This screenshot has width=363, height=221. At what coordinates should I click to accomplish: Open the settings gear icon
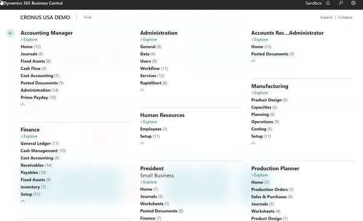click(x=353, y=3)
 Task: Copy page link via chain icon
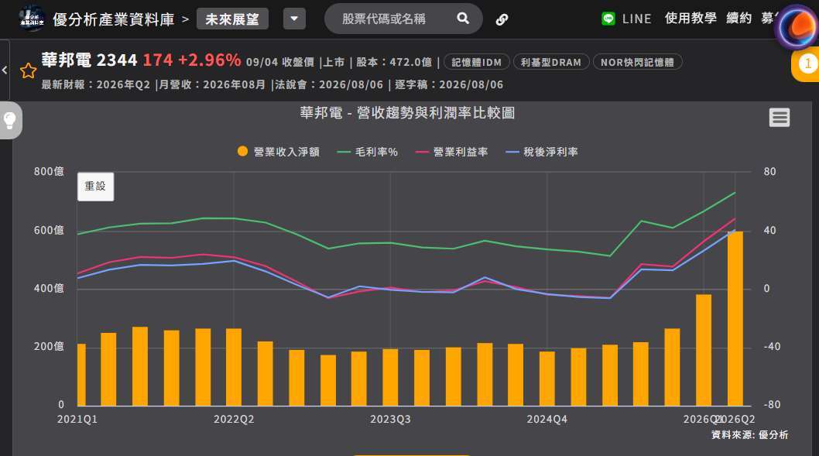tap(502, 19)
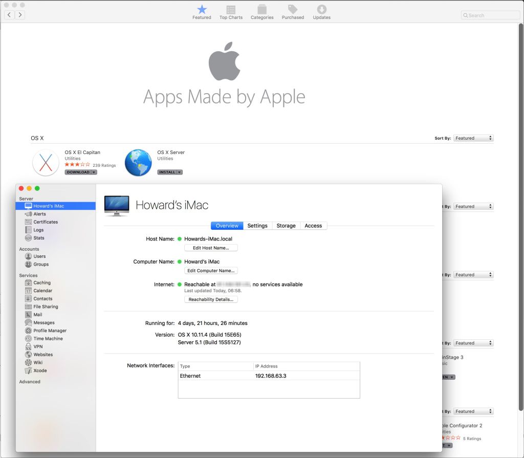The image size is (524, 458).
Task: Switch to the Storage tab
Action: pyautogui.click(x=286, y=226)
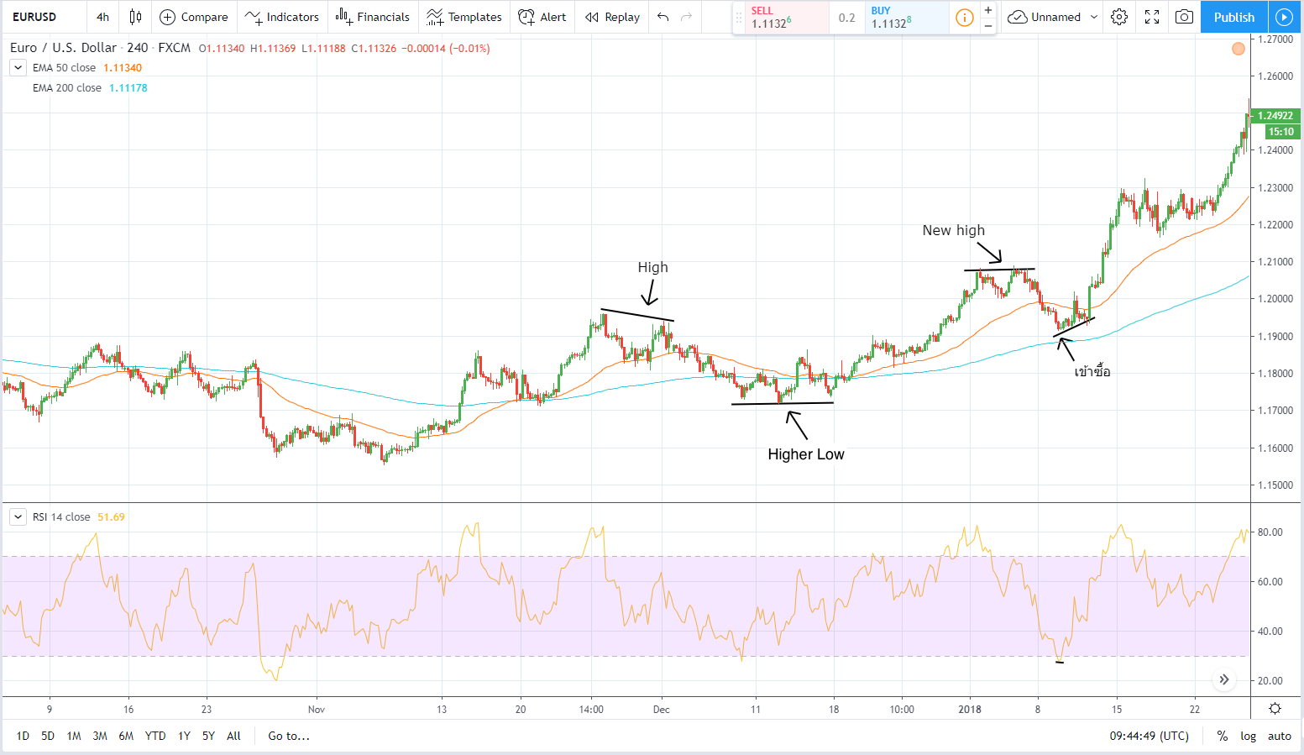Toggle percent scale
The width and height of the screenshot is (1304, 755).
pos(1223,736)
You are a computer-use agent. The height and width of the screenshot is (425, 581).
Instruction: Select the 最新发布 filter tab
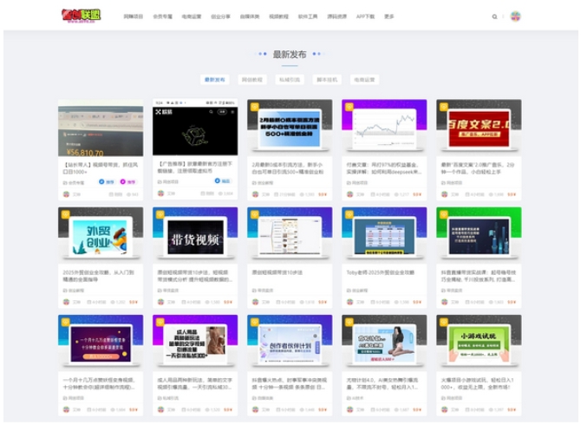coord(214,79)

**Problem details**
What is needed is an exact copy of all the entries above, minus the pictures.

**Answer for the task**
This screenshot has width=363, height=221. At what coordinates should I click to accomplish: Open the settings gear icon
click(x=353, y=3)
 Task: Copy page link via chain icon
tap(502, 19)
The image size is (524, 458).
Task: Switch to the Storage tab
Action: pyautogui.click(x=286, y=226)
Toggle percent scale
The width and height of the screenshot is (1304, 755).
pos(1223,736)
You are a computer-use agent. The height and width of the screenshot is (425, 581).
Instruction: Select the 最新发布 filter tab
coord(214,79)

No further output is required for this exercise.